- _How to complete this task_
A faithful transcription of the entries below is required.

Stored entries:

################

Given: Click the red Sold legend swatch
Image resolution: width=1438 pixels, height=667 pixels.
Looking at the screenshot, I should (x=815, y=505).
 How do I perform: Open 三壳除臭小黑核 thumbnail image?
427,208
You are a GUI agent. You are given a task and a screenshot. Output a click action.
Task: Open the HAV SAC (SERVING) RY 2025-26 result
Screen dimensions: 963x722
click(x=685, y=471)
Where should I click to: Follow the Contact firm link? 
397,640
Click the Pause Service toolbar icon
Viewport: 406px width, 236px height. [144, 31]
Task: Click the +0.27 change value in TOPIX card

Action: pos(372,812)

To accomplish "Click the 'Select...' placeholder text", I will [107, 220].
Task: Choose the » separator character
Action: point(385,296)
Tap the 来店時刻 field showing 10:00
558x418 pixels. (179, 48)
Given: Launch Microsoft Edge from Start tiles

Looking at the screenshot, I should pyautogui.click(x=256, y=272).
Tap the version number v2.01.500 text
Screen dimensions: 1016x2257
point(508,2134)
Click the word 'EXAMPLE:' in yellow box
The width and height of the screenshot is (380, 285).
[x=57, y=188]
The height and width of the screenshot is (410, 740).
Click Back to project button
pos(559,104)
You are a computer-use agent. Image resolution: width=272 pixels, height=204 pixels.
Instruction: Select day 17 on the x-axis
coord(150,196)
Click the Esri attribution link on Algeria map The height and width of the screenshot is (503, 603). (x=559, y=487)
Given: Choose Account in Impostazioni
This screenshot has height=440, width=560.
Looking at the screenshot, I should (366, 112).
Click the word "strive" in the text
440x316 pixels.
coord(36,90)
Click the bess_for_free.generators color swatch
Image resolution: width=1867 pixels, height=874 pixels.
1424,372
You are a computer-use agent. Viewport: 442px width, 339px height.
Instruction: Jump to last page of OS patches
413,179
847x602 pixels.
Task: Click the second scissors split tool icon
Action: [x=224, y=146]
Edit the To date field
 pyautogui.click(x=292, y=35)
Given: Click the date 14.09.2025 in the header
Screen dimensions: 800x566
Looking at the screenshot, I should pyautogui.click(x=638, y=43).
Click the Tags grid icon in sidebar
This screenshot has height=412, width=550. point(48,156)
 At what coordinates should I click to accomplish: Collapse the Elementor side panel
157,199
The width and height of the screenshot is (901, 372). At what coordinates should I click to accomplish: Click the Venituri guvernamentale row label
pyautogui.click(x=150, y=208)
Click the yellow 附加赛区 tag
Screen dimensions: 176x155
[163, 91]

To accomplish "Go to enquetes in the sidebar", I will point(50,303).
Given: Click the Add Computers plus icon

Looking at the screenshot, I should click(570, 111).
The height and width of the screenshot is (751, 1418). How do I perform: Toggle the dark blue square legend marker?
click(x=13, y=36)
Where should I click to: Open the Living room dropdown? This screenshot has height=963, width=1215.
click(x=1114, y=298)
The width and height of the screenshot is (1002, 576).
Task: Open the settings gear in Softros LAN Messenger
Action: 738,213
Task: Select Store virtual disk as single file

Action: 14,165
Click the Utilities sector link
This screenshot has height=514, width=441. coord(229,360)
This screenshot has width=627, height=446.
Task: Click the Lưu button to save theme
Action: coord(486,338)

################

- _Answer space_
Given: Click the red Sold legend swatch
Image resolution: width=1438 pixels, height=667 pixels.
Looking at the screenshot, I should (x=815, y=505).
 How do I perform: Open 三壳除臭小黑核 thumbnail image?
427,208
You are a GUI agent. You are given a task and a screenshot. Output a click action.
Task: Open the HAV SAC (SERVING) RY 2025-26 result
Screen dimensions: 963x722
click(x=685, y=471)
Where should I click to: Follow the Contact firm link? 
397,640
Click the Pause Service toolbar icon
Viewport: 406px width, 236px height. [144, 31]
Task: Click the +0.27 change value in TOPIX card

Action: pos(372,812)

To accomplish "Click the 'Select...' placeholder text", I will [107, 220].
Task: Choose the » separator character
Action: point(385,296)
Tap the 来店時刻 field showing 10:00
558x418 pixels. (179, 48)
Given: Launch Microsoft Edge from Start tiles

Looking at the screenshot, I should pyautogui.click(x=256, y=272).
Tap the version number v2.01.500 text
Screen dimensions: 1016x2257
point(508,2134)
Click the word 'EXAMPLE:' in yellow box
The width and height of the screenshot is (380, 285).
[x=57, y=188]
The height and width of the screenshot is (410, 740).
Click Back to project button
pos(559,104)
You are a computer-use agent. Image resolution: width=272 pixels, height=204 pixels.
Instruction: Select day 17 on the x-axis
coord(150,196)
Click the Esri attribution link on Algeria map The height and width of the screenshot is (503, 603). (x=559, y=487)
Given: Choose Account in Impostazioni
This screenshot has height=440, width=560.
Looking at the screenshot, I should (366, 112).
Click the word "strive" in the text
440x316 pixels.
coord(36,90)
Click the bess_for_free.generators color swatch
Image resolution: width=1867 pixels, height=874 pixels.
1424,372
You are a computer-use agent. Viewport: 442px width, 339px height.
Instruction: Jump to last page of OS patches
413,179
847x602 pixels.
Task: Click the second scissors split tool icon
Action: [x=224, y=146]
Edit the To date field
 pyautogui.click(x=292, y=35)
Given: Click the date 14.09.2025 in the header
Screen dimensions: 800x566
Looking at the screenshot, I should pyautogui.click(x=638, y=43).
Click the Tags grid icon in sidebar
This screenshot has height=412, width=550. point(48,156)
 At what coordinates should I click to accomplish: Collapse the Elementor side panel
157,199
The width and height of the screenshot is (901, 372). At what coordinates should I click to accomplish: Click the Venituri guvernamentale row label
pyautogui.click(x=150, y=208)
Click the yellow 附加赛区 tag
Screen dimensions: 176x155
[163, 91]

To accomplish "Go to enquetes in the sidebar", I will point(50,303).
Given: Click the Add Computers plus icon

Looking at the screenshot, I should click(570, 111).
The height and width of the screenshot is (751, 1418). How do I perform: Toggle the dark blue square legend marker?
click(x=13, y=36)
Where should I click to: Open the Living room dropdown? This screenshot has height=963, width=1215.
click(x=1114, y=298)
The width and height of the screenshot is (1002, 576).
Task: Open the settings gear in Softros LAN Messenger
Action: 738,213
Task: Select Store virtual disk as single file

Action: 14,165
Click the Utilities sector link
This screenshot has height=514, width=441. coord(229,360)
This screenshot has width=627, height=446.
Task: Click the Lưu button to save theme
Action: coord(486,338)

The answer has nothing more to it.